A point to be taken from this observation is that Gramsci's perception of European historical reality is nothing more nor less than what any reasonable person ought to expect. Given the long history of military conflict in Europe, from the wars of conquest waged by Rome as it built its European empire, which is always perceived as the greatest possible good, to Napoleon's attempt to do the same thing 1,800 years later, with hundreds of less destructive activities in between, and countless others since, it can come as no surprise that Europeans believe that civilization itself is defined by how many and how destructive its empire-building wars are and have always been. To say that Europeans embrace the notion that there is no cultural progress without the destruction that warfare creates, even when such claims are so obviously absurd, is to say what is only most obvious about its essential ideology.

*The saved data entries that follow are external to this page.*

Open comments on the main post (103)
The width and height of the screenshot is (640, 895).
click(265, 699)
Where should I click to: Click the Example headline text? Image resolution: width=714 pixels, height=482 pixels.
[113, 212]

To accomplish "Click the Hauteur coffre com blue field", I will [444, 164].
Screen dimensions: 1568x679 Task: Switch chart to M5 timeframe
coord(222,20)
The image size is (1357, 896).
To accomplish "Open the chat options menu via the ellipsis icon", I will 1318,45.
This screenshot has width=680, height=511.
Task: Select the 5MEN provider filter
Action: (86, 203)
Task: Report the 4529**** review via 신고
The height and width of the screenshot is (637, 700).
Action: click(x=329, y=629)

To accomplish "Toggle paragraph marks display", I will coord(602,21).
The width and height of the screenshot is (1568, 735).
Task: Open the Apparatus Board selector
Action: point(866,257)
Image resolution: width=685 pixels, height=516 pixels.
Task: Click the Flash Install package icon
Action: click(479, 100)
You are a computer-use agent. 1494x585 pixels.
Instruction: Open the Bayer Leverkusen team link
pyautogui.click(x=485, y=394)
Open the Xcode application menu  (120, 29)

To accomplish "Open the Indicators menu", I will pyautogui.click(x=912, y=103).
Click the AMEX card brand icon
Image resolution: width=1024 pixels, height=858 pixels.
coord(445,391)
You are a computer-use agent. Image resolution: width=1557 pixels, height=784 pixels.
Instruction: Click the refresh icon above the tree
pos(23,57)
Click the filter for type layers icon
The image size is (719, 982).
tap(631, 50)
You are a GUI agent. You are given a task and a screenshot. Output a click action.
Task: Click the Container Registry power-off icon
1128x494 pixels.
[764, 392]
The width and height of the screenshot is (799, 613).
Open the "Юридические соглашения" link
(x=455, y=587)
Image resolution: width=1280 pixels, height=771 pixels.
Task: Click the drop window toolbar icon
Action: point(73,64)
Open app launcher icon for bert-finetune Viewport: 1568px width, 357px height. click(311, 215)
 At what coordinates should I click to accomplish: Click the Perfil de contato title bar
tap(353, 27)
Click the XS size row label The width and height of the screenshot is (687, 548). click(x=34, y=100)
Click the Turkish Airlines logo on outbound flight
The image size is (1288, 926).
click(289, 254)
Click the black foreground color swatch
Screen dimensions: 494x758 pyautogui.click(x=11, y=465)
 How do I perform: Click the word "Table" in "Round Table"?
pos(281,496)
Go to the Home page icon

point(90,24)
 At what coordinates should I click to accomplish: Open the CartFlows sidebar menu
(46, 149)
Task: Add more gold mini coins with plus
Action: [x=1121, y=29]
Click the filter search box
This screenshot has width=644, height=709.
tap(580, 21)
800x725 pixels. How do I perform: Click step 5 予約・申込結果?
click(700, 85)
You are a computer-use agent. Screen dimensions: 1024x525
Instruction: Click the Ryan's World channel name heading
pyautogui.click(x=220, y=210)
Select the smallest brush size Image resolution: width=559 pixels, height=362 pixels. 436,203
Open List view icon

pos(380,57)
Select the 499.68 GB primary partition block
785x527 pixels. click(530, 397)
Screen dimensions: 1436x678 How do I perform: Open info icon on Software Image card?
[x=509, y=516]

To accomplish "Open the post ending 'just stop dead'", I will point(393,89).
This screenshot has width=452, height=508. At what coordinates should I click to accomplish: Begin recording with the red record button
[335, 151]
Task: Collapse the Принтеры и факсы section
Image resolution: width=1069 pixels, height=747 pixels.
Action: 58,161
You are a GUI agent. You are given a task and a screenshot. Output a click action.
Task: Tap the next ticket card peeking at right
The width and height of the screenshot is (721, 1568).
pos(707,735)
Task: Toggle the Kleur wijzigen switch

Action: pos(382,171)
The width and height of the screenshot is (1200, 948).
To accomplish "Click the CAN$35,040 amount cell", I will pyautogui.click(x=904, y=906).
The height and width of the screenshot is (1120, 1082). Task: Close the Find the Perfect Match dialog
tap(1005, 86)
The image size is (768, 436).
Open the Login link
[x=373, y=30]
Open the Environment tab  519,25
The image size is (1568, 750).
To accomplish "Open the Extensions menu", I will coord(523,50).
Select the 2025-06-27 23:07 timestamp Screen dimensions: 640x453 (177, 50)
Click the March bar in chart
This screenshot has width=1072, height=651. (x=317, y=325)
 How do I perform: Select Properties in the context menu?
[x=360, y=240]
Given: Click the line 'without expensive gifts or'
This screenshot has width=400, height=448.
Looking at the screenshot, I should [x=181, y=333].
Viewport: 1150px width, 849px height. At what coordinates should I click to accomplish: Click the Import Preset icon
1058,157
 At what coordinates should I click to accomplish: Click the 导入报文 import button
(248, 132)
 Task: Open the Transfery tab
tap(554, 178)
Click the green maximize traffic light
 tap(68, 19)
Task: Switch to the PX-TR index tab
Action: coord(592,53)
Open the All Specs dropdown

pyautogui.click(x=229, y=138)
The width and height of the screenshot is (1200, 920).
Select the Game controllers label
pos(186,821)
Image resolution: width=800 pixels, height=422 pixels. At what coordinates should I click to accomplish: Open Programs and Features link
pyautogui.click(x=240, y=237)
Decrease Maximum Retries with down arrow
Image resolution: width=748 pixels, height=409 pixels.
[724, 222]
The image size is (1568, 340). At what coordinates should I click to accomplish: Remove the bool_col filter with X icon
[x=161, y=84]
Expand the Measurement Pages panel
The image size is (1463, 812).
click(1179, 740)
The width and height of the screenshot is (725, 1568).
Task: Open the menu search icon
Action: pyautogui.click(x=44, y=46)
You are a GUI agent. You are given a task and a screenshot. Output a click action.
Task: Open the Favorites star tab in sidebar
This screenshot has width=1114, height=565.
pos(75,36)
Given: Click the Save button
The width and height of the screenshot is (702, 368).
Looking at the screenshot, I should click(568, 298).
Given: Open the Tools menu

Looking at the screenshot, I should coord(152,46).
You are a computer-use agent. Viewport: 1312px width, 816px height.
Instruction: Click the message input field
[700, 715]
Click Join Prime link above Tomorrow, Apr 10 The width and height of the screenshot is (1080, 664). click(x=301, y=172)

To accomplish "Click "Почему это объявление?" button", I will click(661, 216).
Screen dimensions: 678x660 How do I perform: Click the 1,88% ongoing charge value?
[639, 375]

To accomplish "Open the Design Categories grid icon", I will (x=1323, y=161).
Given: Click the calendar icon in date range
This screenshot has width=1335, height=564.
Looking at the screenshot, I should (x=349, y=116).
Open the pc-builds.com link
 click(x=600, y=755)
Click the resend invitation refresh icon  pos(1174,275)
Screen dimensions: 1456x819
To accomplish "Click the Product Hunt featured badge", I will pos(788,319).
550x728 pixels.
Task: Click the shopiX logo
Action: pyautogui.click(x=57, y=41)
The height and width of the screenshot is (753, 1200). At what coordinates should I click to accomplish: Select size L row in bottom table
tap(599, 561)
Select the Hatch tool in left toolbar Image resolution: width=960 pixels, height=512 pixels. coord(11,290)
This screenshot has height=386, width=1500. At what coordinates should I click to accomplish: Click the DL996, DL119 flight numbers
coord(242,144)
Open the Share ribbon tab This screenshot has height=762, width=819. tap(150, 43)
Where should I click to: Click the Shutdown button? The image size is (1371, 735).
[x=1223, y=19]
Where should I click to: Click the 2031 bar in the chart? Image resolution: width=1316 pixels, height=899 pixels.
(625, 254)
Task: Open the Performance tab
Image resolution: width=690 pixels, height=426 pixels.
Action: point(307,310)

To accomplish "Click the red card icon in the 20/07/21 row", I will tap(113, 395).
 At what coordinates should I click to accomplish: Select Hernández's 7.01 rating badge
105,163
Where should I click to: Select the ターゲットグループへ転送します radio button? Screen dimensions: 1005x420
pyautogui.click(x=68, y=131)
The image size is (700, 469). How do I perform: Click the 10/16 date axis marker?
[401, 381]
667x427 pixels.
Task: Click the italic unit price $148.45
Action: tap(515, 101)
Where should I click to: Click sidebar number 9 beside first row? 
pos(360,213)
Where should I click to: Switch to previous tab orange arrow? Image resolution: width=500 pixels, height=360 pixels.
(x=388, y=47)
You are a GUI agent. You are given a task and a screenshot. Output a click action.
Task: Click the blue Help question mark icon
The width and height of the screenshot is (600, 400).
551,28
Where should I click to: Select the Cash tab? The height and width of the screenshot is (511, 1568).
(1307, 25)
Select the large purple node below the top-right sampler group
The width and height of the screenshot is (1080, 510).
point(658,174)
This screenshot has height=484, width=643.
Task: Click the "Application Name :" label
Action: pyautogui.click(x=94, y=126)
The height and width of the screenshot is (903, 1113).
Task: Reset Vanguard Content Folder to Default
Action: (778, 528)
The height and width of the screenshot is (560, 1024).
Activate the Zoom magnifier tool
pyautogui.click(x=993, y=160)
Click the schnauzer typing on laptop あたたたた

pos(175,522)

That Gramsci says as much without a second thought, and even embraces the prospect with a certain gleeful hope of the benefits that can be derived from it, simply testifies to the fact that he is thoroughly European in his expectations.

Making matters even worse, from a more reasonable point-of-view that perceives war for the destructive plague it actually is, something Europeans have never been able to do, is the fact that this ideology has its essential ground in the notion that war is not just inevitable but is also actually a necessary and God-ordained condition handed down to human beings by the all-powerful and all-knowing Creator who judges them unworthy if they choose to resist the impulse to destroy and annihilate their neighbors. This idea springs from the notion that social relationships must always be based on inevitable hierarchical structures derived in whole from a single binary oppositional complex stretched out between good and evil, best and worst, highest and lowest. The great lie and falsehood that fuels this ideology is that God chooses one side as the good, the best, the highest, and then demands that it annihilate the other side, the ones who are the evil, the worst, the lowest, the ones, furthermore, who occupy and possess the promised land that must be taken back from the wicked, from the ones who do not deserve to occupy it. This model is Biblical, the Holiest Word of God, clearly articulated in all its opulent glory as an immutable commandment in Chapters 7 and 8 of Deuteronomy, where God tells His chosen people that they must utterly destroy their enemies or suffer for themselves His insatiable wrath. Who could resist such an open invitation to commit genocide without fear of reprisal or legal consequence? No one in Europe ever has.

Whenever another American politician says "God bless America," I wonder where the borders of the next killing field are likely to appear, what new promised land is about to be bathed in the unrighteous blood of its native inhabitants, what new resource has been discovered in its Black Hills that some corporate greed can only gain by the annihilation of those unfortunate enough to already live there.